Еще дальше идут западные романисты и теоретики — М. Кундера, например: когда исчез Бог, бывший в Средневековье своей родной силой, на его место пришел роман — образ относительности и вариативности в контекстах, не терпящих однозначного истолкования. Там, где все насущные вопросы решали святые, воплотился Дон Кихот. Кто он — юродивый или сумасшедший, «испанский Христос» (Мигель де Унамуно) или пародия на бесполезное благородство, рождающая вселенский смех? Роман — это его суть! — не дает ответа, оставляя читателя один на один с пустотным миром, где надо рождать смысл в исключительно персональном усилии, не имеющем ценности, признаваемой всеми.
Нет авторитетных учителей, и сам феномен учительства в литературе остыл, перестал быть важным. Надо отметить очевидный кризис общезначимой эпичности: давно нет всеми признанного противостояния систем. Георгии и драконы увяли в отсутствии общего поля, где они могли бы встретиться, защищая ценности Творца и его противника. Вместо героических эпосов, все-таки сохранивших свои позиции в XX в., нас прессингует персональная камерность повествования — авторские эпосы, часто вместо хтонических чудищ, сталкивающие читателя с пустотой и унынием, тьмой и фатальным оледенением души.
Мир погряз в каком-то расслабляющем единстве, словно за политической борьбой мировоззрений и катастрофической встречей систем следует единение в мысли об отсутствии стратегического противника. На глазах мельчает биография современного писателя: где вы, Уайльды и Керуаки, Пастернаки и Солженицыны, Бодлеры и Маяковские? Жизнь современного мастера словесности скромна, аутична в своей не страшной индивидуализации. Печать личной судьбы, когда-то трагической, теперь требованием не является.

* * *

▶ Задание
Пожалуйста, определите, согласуются ли с отрывком о романе утверждения: (a) по Кундере, место исчезнувшего Бога занял роман; (b) роман дает читателю однозначный ответ, кто такой Дон Кихот; (c) героические эпосы полностью утратили свои позиции в XX в. Для каждого ответьте «да» или «нет» и приведите решающие слова отрывка дословно.

▶ Показанные данные
* * *

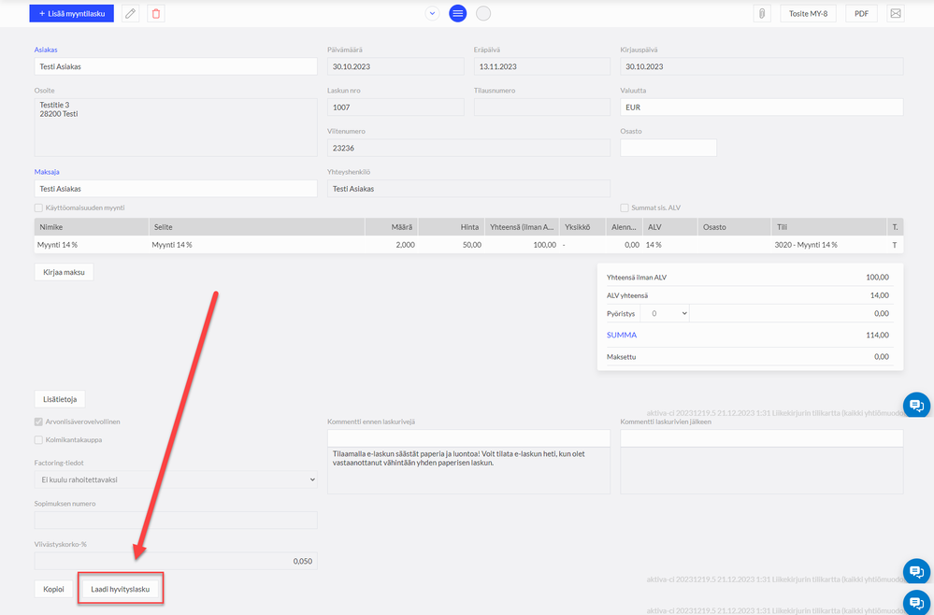This screenshot has height=615, width=934.
Task: Click the envelope send email icon
Action: pos(896,13)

* * *

▶ Ответ ниже
(a) Да: «когда исчез Бог, бывший в Средневековье своей родной силой, на его место пришел роман».
(b) Нет: «Роман — это его суть! — не дает ответа».
(c) Нет: «Вместо героических эпосов, все-таки сохранивших свои позиции в XX в.».